GENEVA (Reuters) - The World Health Organization (WHO) said on Friday it was improving access online to data on clinical trials in the wake of high-profile cases of drugs being tested with possibly harmful side-effects.
A new Web site aims to help researchers, doctors and patients obtain reliable information on high-quality clinical trials, it said in a statement.
Currently a “significant proportion” of trial research is never published, meaning doctors can lack information about treatment options, according to the United Nations agency.
Another problem is the selective reporting of clinical trial findings, which can end up being misleading, WHO officials say.
“WHO believes that the registration of clinical trials is a scientific, ethical and moral responsibility.”
Initially, data from 50,000 clinical trials provided by three registers — in Britain, Australia/New Zealand and the United States — have been put on the WHO site, which is www.who.int/trialsearch.
Registers submitting data must ensure they meet a minimum quality standard and that all trials are registered before any participants are recruited. Data will not be accepted directly from drug companies.
“The Clinical Trial Search Portal is a collaborative international initiative led by WHO that facilitates the identification of all clinical trials, regardless of whether or not they have been published,” said Tim Evans, assistant WHO director-general for information evidence and research.
Since Merck & Co Inc’s 2004 recall of painkiller Vioxx, after a clinical trial found it increased the rate of heart attacks among long-term users, concerns have grown about side effects of some prescription medicines.

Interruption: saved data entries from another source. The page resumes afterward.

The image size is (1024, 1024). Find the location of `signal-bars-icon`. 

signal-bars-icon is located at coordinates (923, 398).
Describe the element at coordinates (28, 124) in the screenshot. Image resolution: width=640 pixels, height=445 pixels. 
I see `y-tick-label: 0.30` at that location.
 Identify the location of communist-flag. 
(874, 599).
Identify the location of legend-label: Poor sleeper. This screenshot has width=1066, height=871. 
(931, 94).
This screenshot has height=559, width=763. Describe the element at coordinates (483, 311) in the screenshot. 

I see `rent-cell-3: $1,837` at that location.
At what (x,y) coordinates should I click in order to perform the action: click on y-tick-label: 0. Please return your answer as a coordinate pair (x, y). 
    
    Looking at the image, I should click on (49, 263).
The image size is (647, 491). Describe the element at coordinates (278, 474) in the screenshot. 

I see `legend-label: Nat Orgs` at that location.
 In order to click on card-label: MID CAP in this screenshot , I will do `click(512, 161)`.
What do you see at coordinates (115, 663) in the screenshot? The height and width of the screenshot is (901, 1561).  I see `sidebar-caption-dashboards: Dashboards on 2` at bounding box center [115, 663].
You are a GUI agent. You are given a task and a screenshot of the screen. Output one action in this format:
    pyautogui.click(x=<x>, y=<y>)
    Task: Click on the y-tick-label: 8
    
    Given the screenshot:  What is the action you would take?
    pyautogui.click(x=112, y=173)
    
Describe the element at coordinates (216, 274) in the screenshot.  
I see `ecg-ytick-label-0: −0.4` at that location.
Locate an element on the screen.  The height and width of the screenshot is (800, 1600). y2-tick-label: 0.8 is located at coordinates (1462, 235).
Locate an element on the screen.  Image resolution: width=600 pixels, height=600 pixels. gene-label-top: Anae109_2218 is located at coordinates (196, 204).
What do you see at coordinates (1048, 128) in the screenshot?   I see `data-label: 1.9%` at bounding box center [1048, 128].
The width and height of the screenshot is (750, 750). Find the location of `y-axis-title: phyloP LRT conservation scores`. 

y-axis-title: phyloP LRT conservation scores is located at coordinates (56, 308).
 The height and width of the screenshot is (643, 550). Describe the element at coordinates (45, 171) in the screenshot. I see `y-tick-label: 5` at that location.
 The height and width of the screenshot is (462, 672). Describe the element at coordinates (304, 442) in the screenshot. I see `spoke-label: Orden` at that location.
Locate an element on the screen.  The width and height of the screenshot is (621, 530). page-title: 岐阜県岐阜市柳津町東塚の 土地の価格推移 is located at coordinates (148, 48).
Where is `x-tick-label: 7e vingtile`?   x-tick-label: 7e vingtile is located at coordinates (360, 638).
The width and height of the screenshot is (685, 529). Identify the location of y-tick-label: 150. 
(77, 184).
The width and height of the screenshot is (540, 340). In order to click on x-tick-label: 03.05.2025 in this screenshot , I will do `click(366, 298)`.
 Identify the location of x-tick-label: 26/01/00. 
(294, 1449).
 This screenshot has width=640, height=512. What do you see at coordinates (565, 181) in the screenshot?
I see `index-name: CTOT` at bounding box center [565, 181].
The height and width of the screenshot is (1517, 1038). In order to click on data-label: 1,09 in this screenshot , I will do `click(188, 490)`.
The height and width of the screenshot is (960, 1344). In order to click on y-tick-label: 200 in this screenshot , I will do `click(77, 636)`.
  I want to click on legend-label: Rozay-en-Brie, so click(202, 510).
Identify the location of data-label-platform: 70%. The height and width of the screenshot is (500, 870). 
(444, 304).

In 2004, the U.S. Food and Drug Administration advisory panel began requiring a black box warning on prescriptions for selective serotonin reuptake inhibitors (SSRI), a type of antidepressant, based on reports that fluoxetine (Prozac) increased suicidal thoughts in children and adolescents.
Such cases have led to growing pressure for greater transparency.
“You can go to one place (online) and search all registers at once and identify clinical trial research underway around the world,” Davina Ghersi of WHO’s department of research policy and cooperation said.
The network of registers, which are required to disclose their ownership, governance structure and for-profit status, will be expanded to make it more comprehensive.